8. Learned amicus curiae has presented his submissions in writing together with a compendium of judgments on the subject which were taken on record on 17th February, 2013. Hard copies of the same were supplied to both the learned counsel appearing for the parties and soft copies were sent through e-mail as directed on 7th March, 2014. Since the application filed in the BCC, U.K. praying for allowing the decree in foreign jurisdictions was rejected but was not on record, counsel was requested to place the same on record to help the court to take a view at the final hearing. The arguments were heard at length on all sides and the judgment was reserved on 13th March, 2014 which are being pronounced today.
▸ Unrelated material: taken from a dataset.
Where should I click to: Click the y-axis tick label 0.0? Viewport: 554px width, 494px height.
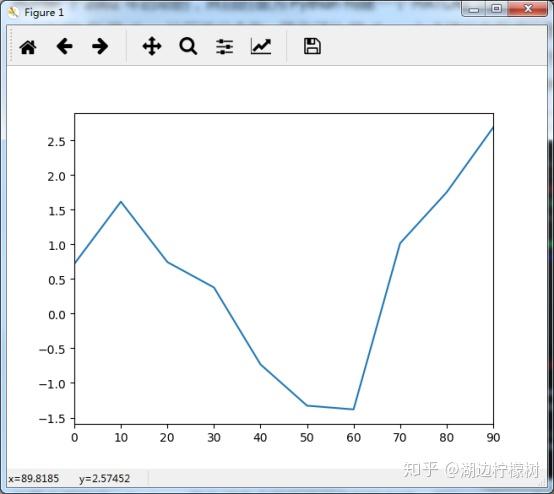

9. At the outset, the learned counsel informed the Court that since no stay was granted in the present proceedings against the order declining the application under Order VII Rule 11 CPC, the proceedings continued and have reached culmination, meaning thereby, the evidence stands recorded. Since Mr.J.S. Bedi, learned counsel appearing for the petitioner has insisted that he wants a decision on the law involved on the application under Order VII Rule 11 CPC and to test the correctness of the order impugned rejecting the aforesaid application, and that this Court should remain free to opine not only on the application under Order VII Rule 11 CPC but on the legal issues arising out of interpretation of the exceptions carved out in para. 20 of Y.Narasimha Rao and to lay the matter at rest between the parties without touching upon the merits of the case, I have taken up the matter for due consideration of the issues involved. However, one thing is certain that both the parties want divorce; one, on the ground of the binding nature of the divorce decree granted by the BCC, U.K. on the Indian Court, while the wife presses her petition under Section 13 of the HMA on the grounds available therein which does not include as at present, irretrievable break down of marriage as a ground of divorce under the Hindu marriage law. In view of the submissions pressing decision, this Court cannot possibly hold that culmination of evidence before the learned Matrimonial Court at Panchkula renders the present petition only an academic exercise. Therefore, I venture to express an opinion on the subject matter in the peculiar facts of this case. The view of the learned District Judge in dismissing the application under Order VII Rule 11 CPC.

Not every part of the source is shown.